Clemens Brentano è un romantico e della sua epoca e del clima culturale in cui vive racchiude in sé e nella sua opera alcuni tratti fondamentali. Il primo di essi è la Zerrisssenheit, qualla dilacerazione che travaglia l'animo del poeta romantico
e che in lui assume l'aspetto di opposizione tra il mondo "materno fantastico ed infantile e quello "paterno" borghese e severo.
Clemens, nato dal secondo matrimonio di suo padre, un ricco commerciante di origini italiane, con una donna di ventun anni più giovane, non può godere a lungo della presenza della madre, morta prematuramente, e si allontana ben presto dalla casa paterna.
Al distacco affettivo si unisce la separazione reale, poiché Clemens, dall'età di sei anni, vive dapprima presso una zia, poi in vari collegi.

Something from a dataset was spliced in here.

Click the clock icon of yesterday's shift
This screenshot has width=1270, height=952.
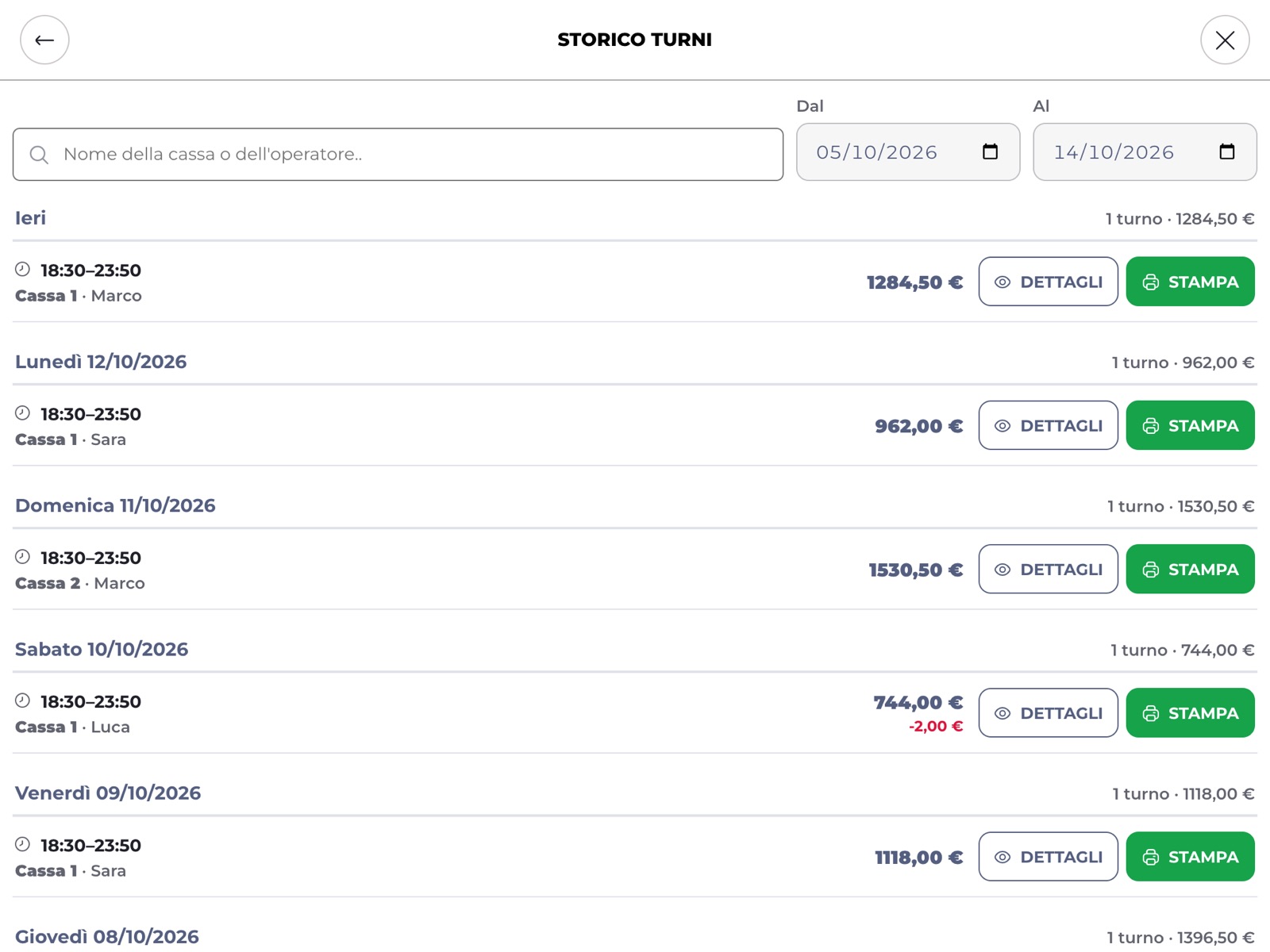(22, 269)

La perdita della casa paterna si riflette nelle sue opere nel motivo della perdita o della ricerca del castello avito (in un vero castello, quello dei nonni materni, era nato il poeta), mentre le fiugre paterne delle sue opere recano i tratti del padre reale.
Nel fantastico mondo materno, Clemens si sente a suo agio, ridienta bambino e narra prima di tutto a se stesso (ma anche agli amici nei salotti) meravigliose fiabe a ruota libera, senza la necessità di predisporre una rigida struttura al racconto (cosa che non gli riesce neppure nelle opere in cui sarebbe necessaria).

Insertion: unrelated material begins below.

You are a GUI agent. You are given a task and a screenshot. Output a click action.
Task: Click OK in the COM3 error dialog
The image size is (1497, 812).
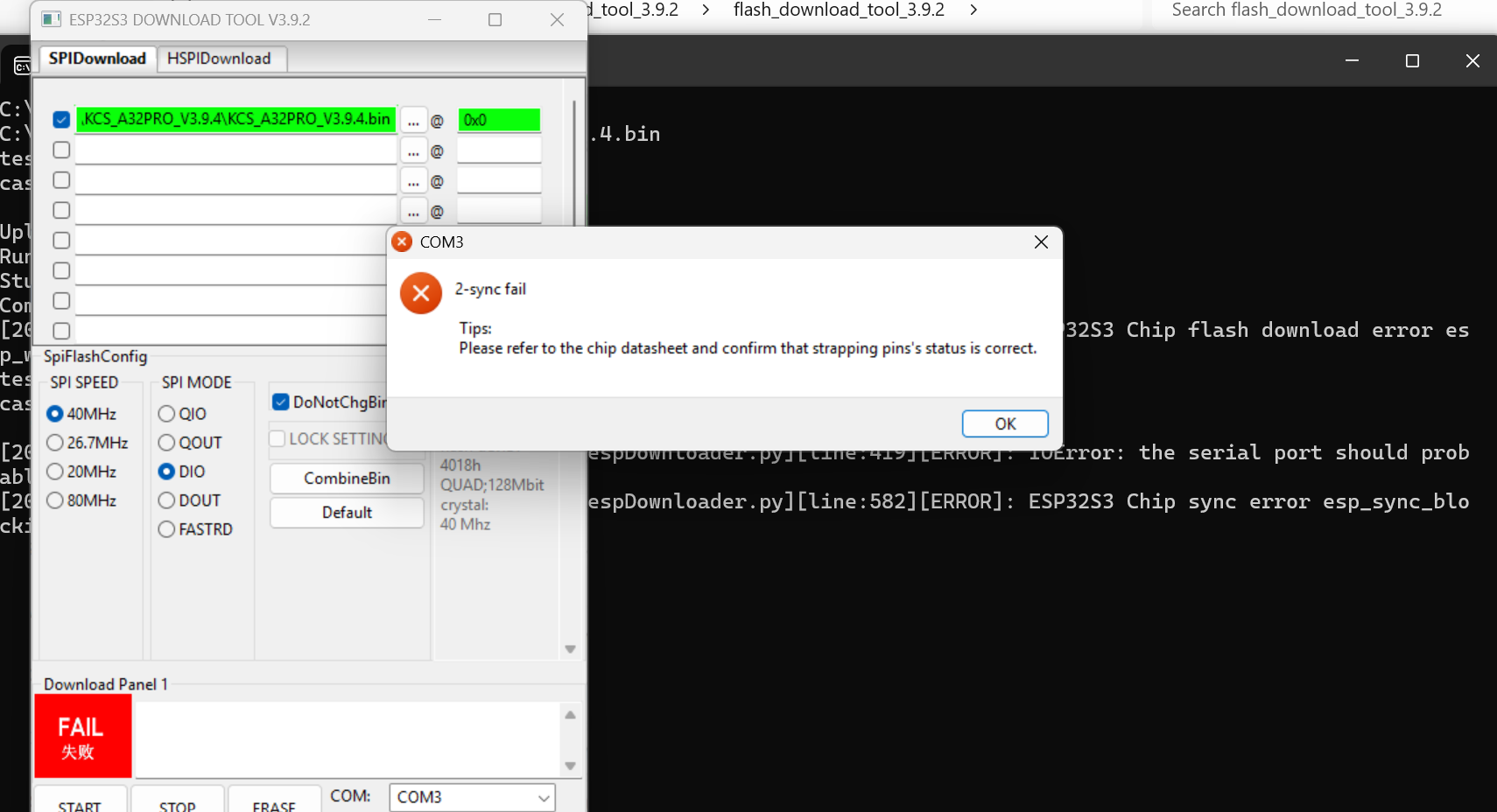(1004, 424)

Le sue fiabe sono spesso molto lunghe proprio perché, come un bambino, inventa nel momento stesso in cui narra e, trascinato dal suo stesso racconto, fa germogliare storia da storia.

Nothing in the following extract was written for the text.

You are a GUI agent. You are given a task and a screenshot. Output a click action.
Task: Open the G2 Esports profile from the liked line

Storie che nascono da un'esigenza tragica, le sue: quella di ritrovare l'infanzia perduta o mai vissuta, il luogo ideale di quell'ingenuità tanto vagheggiata dai romantici come sola vera sorgente d'arte.
Allo stesso tempo, però, esse hanno origine da un impulso gioioso ed irrefrenabile, l'impulso che spinge Brentano a narrare per il gusto di narrare, a lasciarsi trascinare dalla magia del linguaggio che si apre a tutte le sue possibilità.